Rewrite the rows as a numbered list, starting with the row that contains "Ventas (301, 2357)" and going on through the row that contains "Ver datos (1173, 1096)", with both included. Leave out blank lines and any rows outside that range.

> **ITEMS**
* BEGIN *
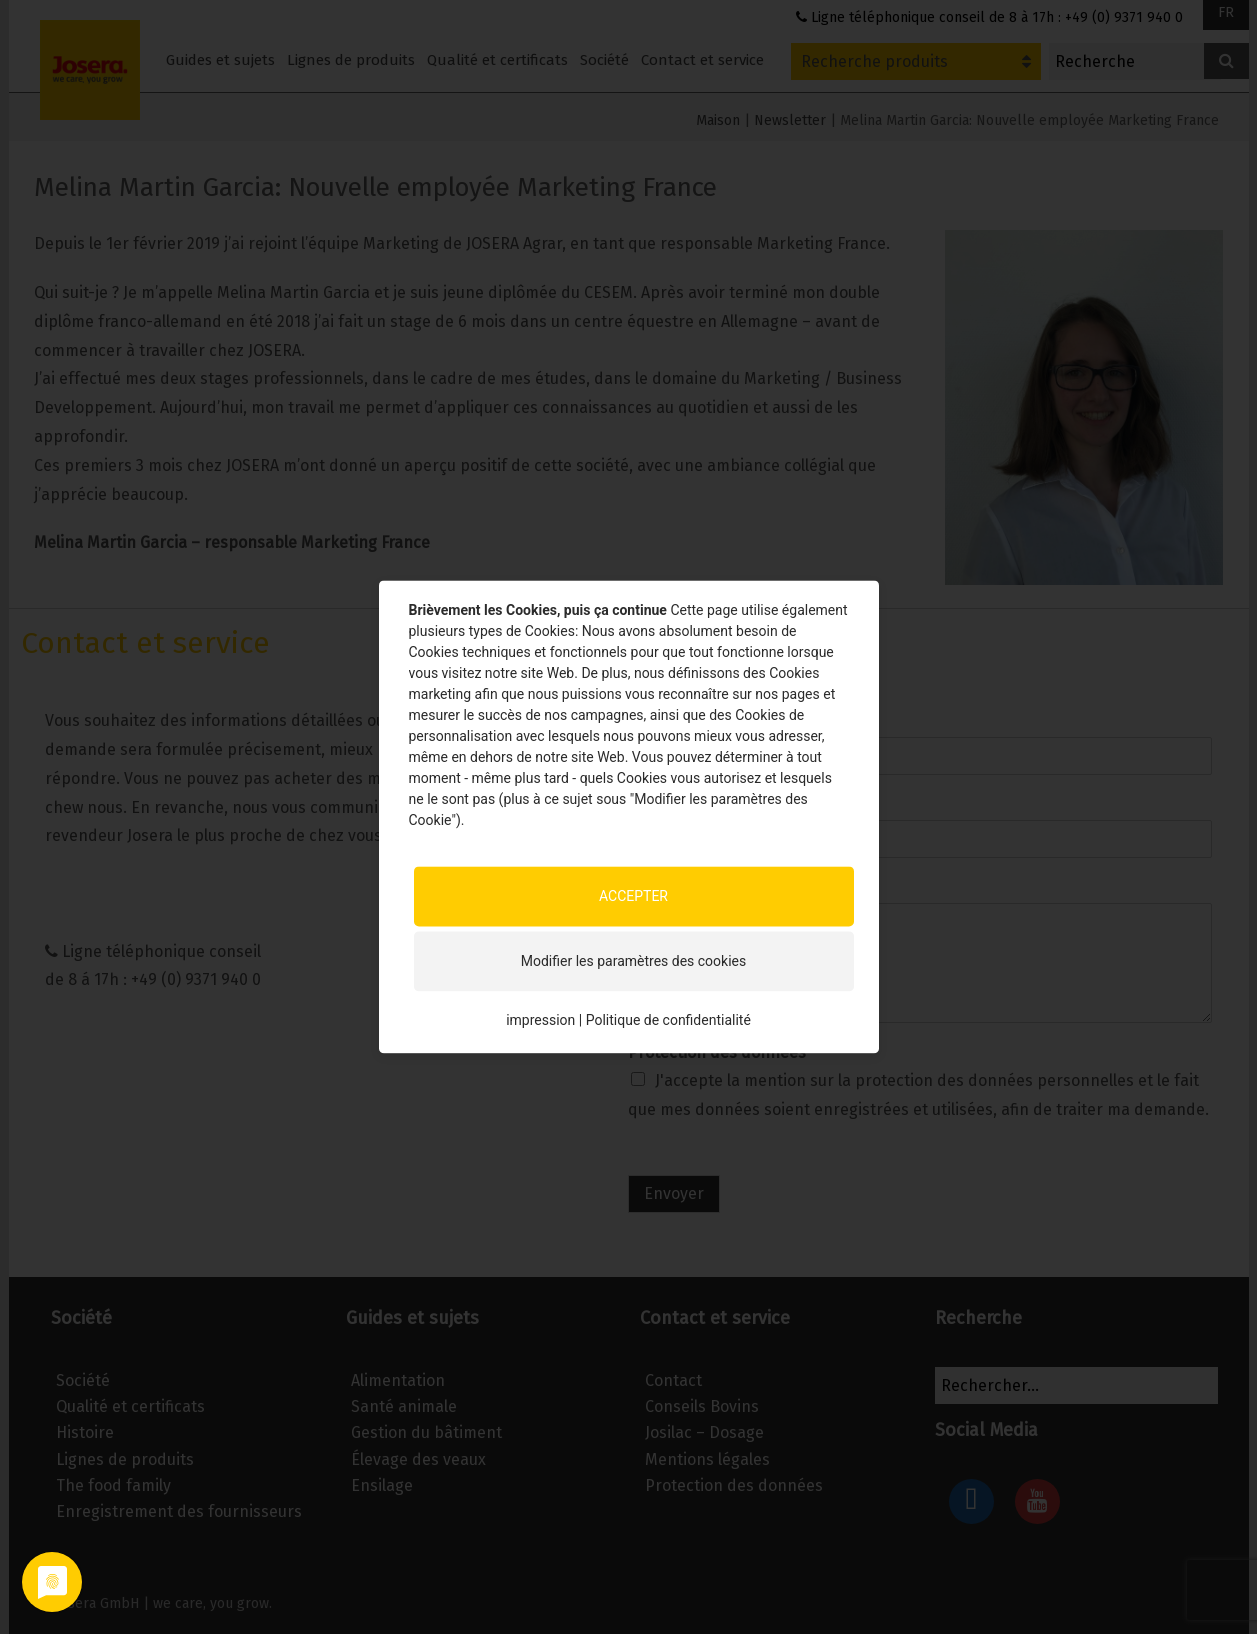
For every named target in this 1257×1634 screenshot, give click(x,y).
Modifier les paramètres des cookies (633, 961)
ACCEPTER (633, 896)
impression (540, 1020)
* END *
* BEGIN *
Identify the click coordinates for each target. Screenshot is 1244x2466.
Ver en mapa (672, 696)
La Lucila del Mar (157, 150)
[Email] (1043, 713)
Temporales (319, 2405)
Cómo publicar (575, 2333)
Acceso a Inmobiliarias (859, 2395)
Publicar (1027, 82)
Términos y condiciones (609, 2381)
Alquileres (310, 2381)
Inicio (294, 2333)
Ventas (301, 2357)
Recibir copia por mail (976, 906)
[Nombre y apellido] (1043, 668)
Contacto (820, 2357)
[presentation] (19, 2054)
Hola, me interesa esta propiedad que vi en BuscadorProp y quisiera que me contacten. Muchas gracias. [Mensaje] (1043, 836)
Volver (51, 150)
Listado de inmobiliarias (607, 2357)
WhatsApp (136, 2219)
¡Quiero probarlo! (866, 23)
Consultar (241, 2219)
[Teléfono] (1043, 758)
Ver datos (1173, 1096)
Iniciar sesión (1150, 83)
* END *
> **SOLUTION TO THIS EXERCISE**
1. Ventas (301, 2357)
2. Recibir copia por mail (976, 906)
3. [Nombre y apellido] (1043, 668)
4. Contacto (820, 2357)
5. [presentation] (19, 2054)
6. Hola, me interesa esta propiedad que vi en BuscadorProp y quisiera que me contacten. Muchas gracias. [Mensaje] (1043, 836)
7. Volver (51, 150)
8. Listado de inmobiliarias (607, 2357)
9. WhatsApp (136, 2219)
10. ¡Quiero probarlo! (866, 23)
11. Consultar (241, 2219)
12. [Teléfono] (1043, 758)
13. Ver datos (1173, 1096)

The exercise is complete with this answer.